# wi-fi



## rcd902 (Nov 2, 2010)

So....my new Kindle connected to the wi-fi network at my work without problem yesterday....for a while. It lost connection at one point, and would never re-connect. Now, I'm at a different location, and i cant get it to connect here either. Very strong signal strength. Correct password. All I get is the "Unable to connect to wi-fi network" message.


----------



## cargalmn (Sep 29, 2010)

Have you tried doing a reboot yet?  (the kind where you slide the power button over and hold it for around 20 seconds)

I was having a similar problem and a reboot cleared it and the problem hasn't repeated...


----------



## rcd902 (Nov 2, 2010)

No.....I did a 'restart' from the menu...but haven't tried that. I'll give it a shot.


----------



## HappyGuy (Nov 3, 2008)

Ummm ... is WiFi turned on?  Just askin'  Having worked a help desk, you'd be surprised at the number of calls I got about broken computers that weren't plugged in.


----------



## sptrout (Sep 21, 2010)

Is the router's (s) SSID turned on?  My K3 will NOT connect to a router if the SSID if turned off.  Turn it on, and it will connect within 5-10 seconds.  BTW - - I use all the other available security options in my Wi-Fi network, so SSID is the only possible cause of my problem.


----------



## Ann in Arlington (Oct 27, 2008)

If the SSID is not broadcast, the Kindle will not find the network automatically. . .but you can tell it to look for it.  Go to settings from the home screen.  Click 'view' on the 'WiFi Settings' section and you'll see at the bottom a link that says 'enter other Wi-Fi-Network'.  There you can enter infor for networks where SSID isn't broadcast, among other things.


----------



## sptrout (Sep 21, 2010)

Ann in Arlington said:


> If the SSID is not broadcast, the Kindle will not find the network automatically. . .but you can tell it to look for it. Go to settings from the home screen. Click 'view' on the 'WiFi Settings' section and you'll see at the bottom a link that says 'enter other Wi-Fi-Network'. There you can enter infor for networks where SSID isn't broadcast, among other things.

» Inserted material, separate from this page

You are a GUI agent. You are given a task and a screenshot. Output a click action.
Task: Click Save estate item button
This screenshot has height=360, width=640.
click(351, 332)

I have done what you suggest several times and it cannot find my router (K3 about 3' from router ). When I am in my router's setup screen all I have to do is turn on the SSID and the K3 will connect within seconds without me touching it. Turn it back off, and the K3 loses its connection. I am using firmware 3.0.3, but I have had the same issue with the two previous releases. Luckily I have no interest in using my K3 for Internet surfing so the only time it needs to be connected is when I download a book.


----------



## cargalmn (Sep 29, 2010)

sptrout said:


> I have done what you suggest several times and it cannot find my router (K3 about 3' from router ). When I am in my router's setup screen all I have to do is turn on the SSID and the K3 will connect within seconds without me touching it. Turn it back off, and the K3 loses its connection. I am using firmware 3.0.3, but I have had the same issue with the two previous releases. Luckily I have no interest in using my K3 for Internet surfing so the only time it needs to be connected is when I download a book.


Why not just leave the SSID turned on? I believe that's how most folks have their routers configured - that's how we have ours set up and we don't have any problems...


----------



## sptrout (Sep 21, 2010)

cargalmn said:


> Why not just leave the SSID turned on? I believe that's how most folks have their routers configured - that's how we have ours set up and we don't have any problems...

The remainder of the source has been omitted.